**Input material:**
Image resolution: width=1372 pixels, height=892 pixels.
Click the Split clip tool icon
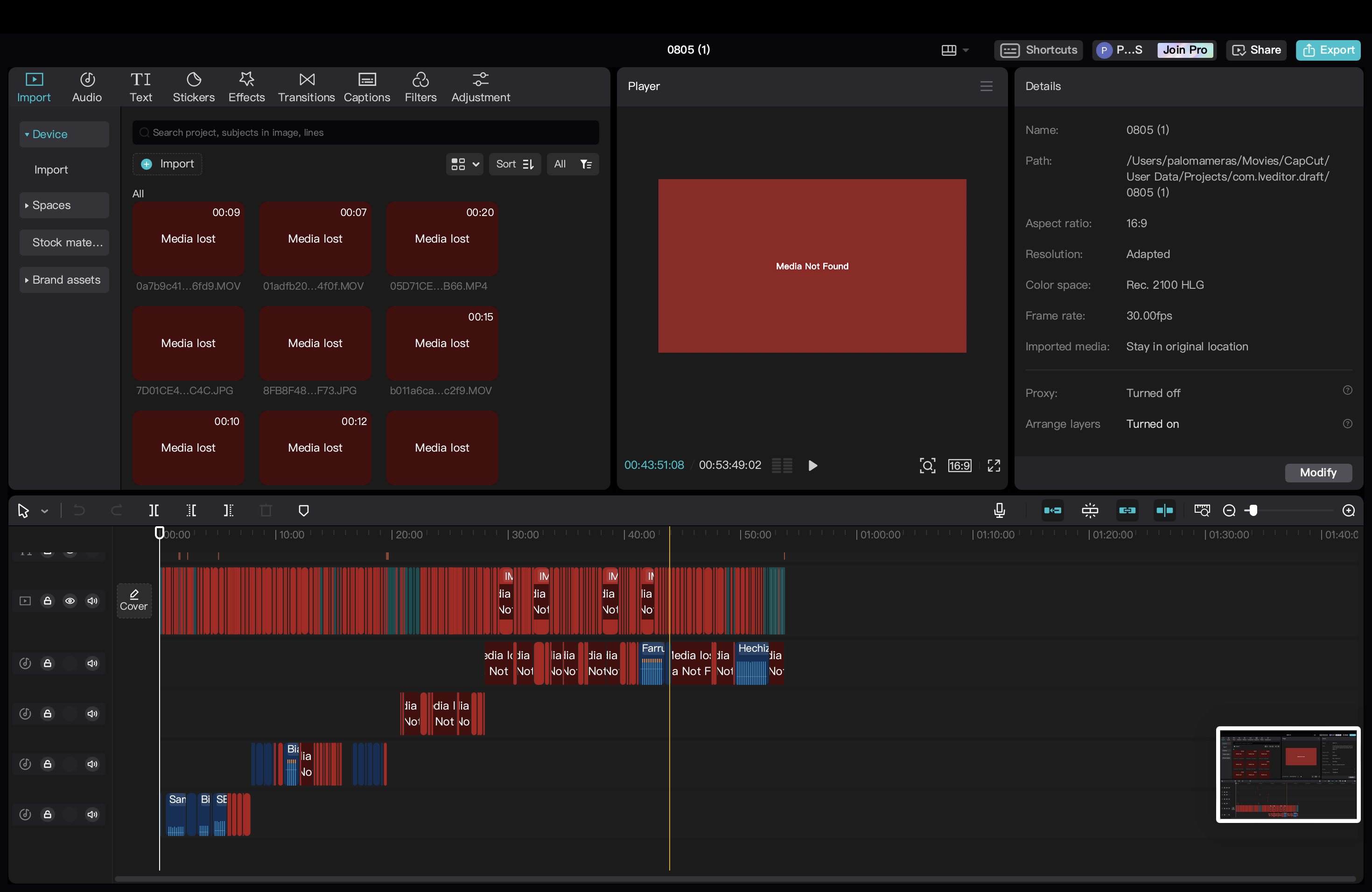click(x=154, y=510)
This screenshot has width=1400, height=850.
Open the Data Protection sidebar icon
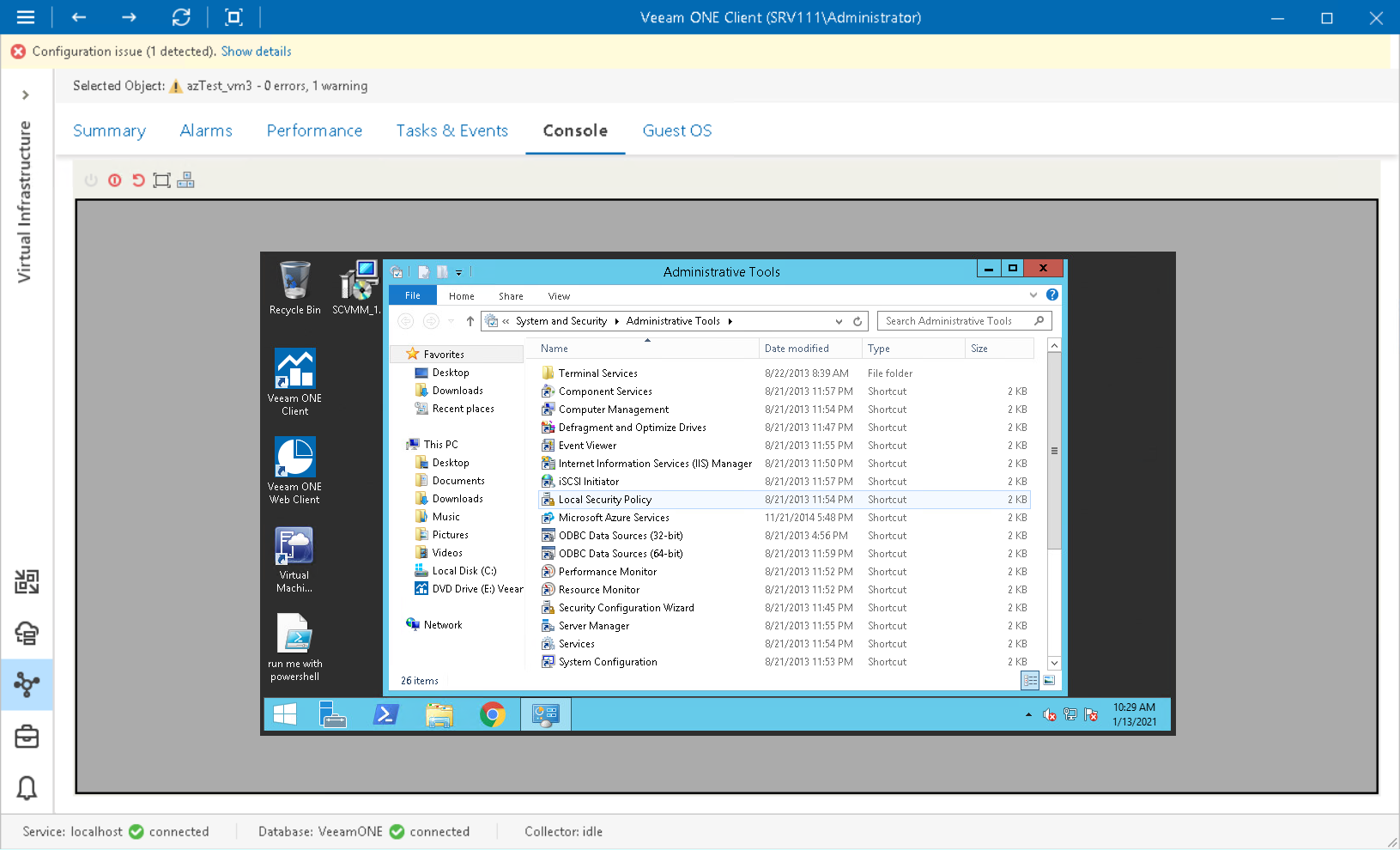pyautogui.click(x=27, y=634)
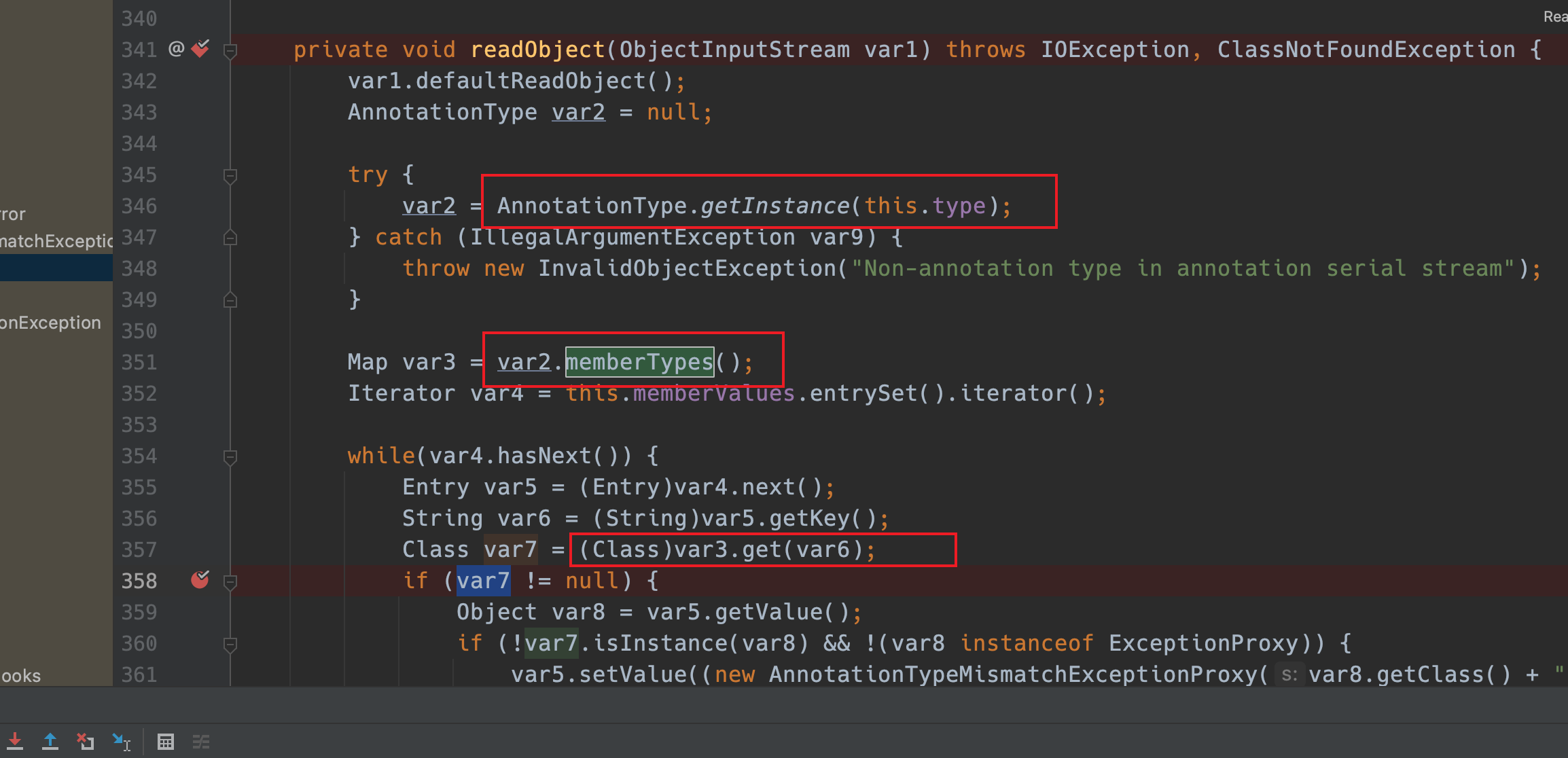
Task: Click the Trace Current Stream Chain icon
Action: click(200, 742)
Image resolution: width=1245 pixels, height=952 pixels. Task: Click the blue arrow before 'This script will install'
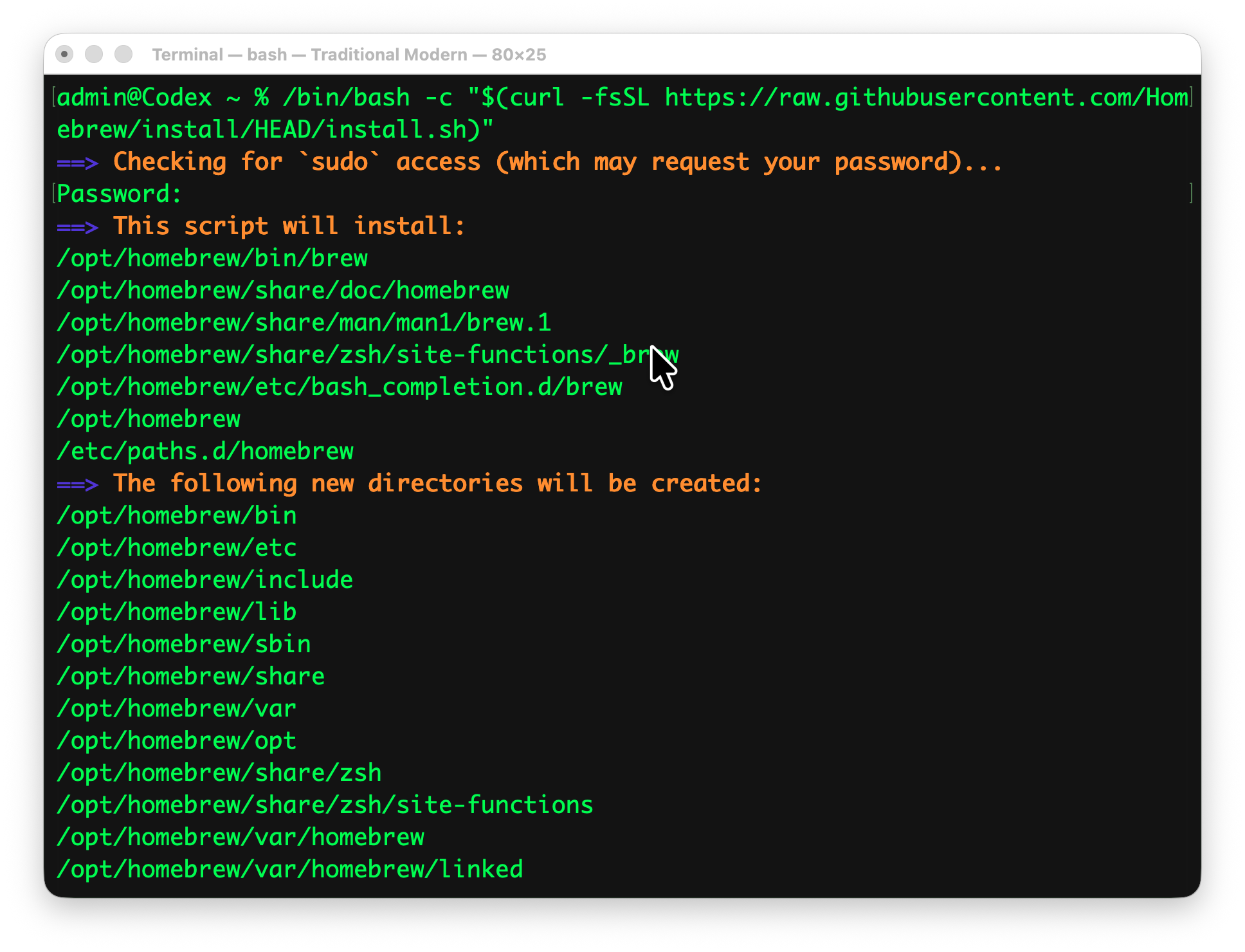point(77,227)
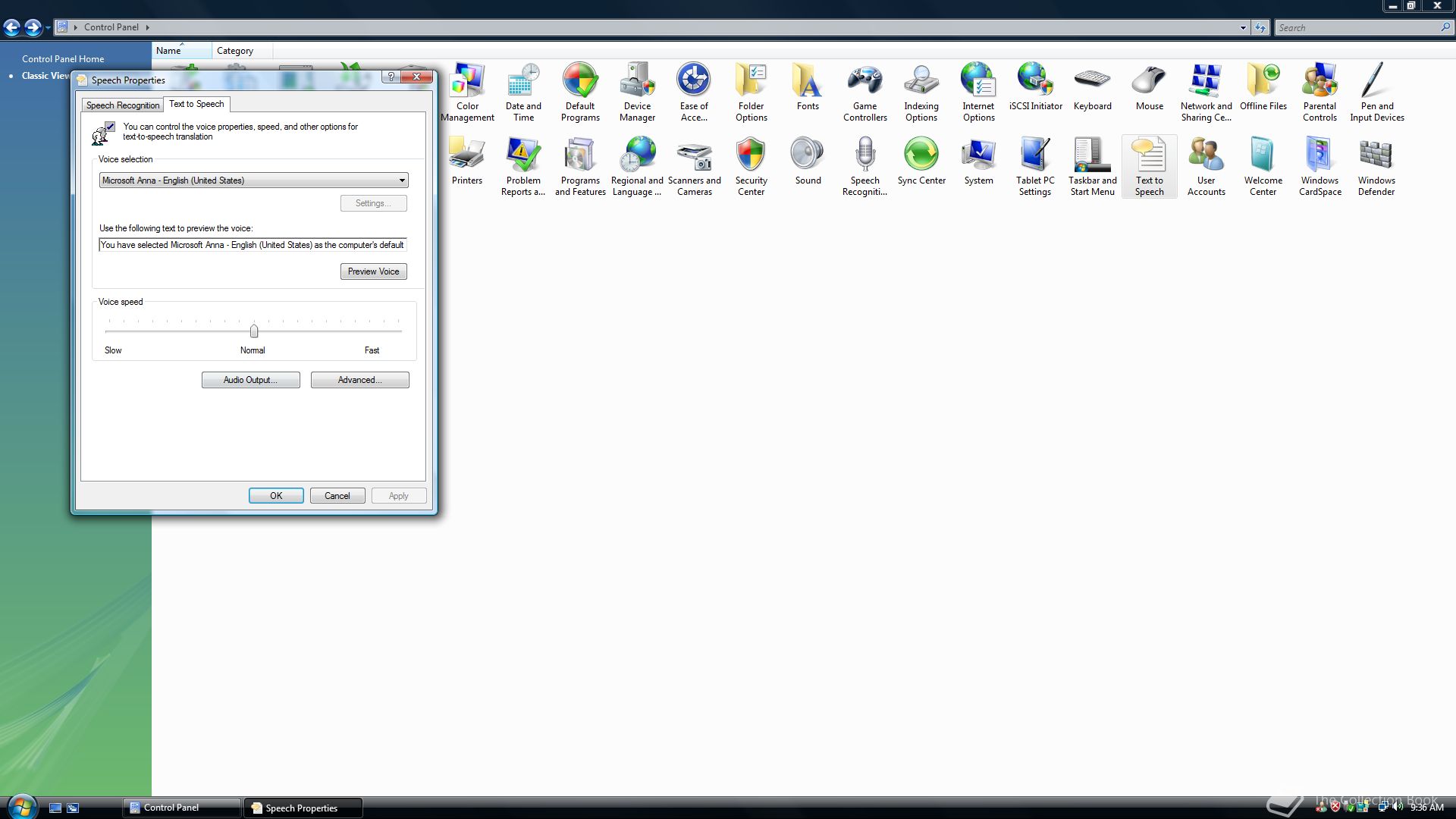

**What the exercise asks:**
Could you reproduce exactly the lines from the one containing "Open the Data Protection sidebar icon" through the last line of the records, both included, leaving out the pictures?

**Result of the task:**
Open the Data Protection sidebar icon
pyautogui.click(x=27, y=634)
Task: Click the Trace Current Stream Chain icon
Action: click(200, 742)
Image resolution: width=1245 pixels, height=952 pixels. Task: Click the blue arrow before 'This script will install'
point(77,227)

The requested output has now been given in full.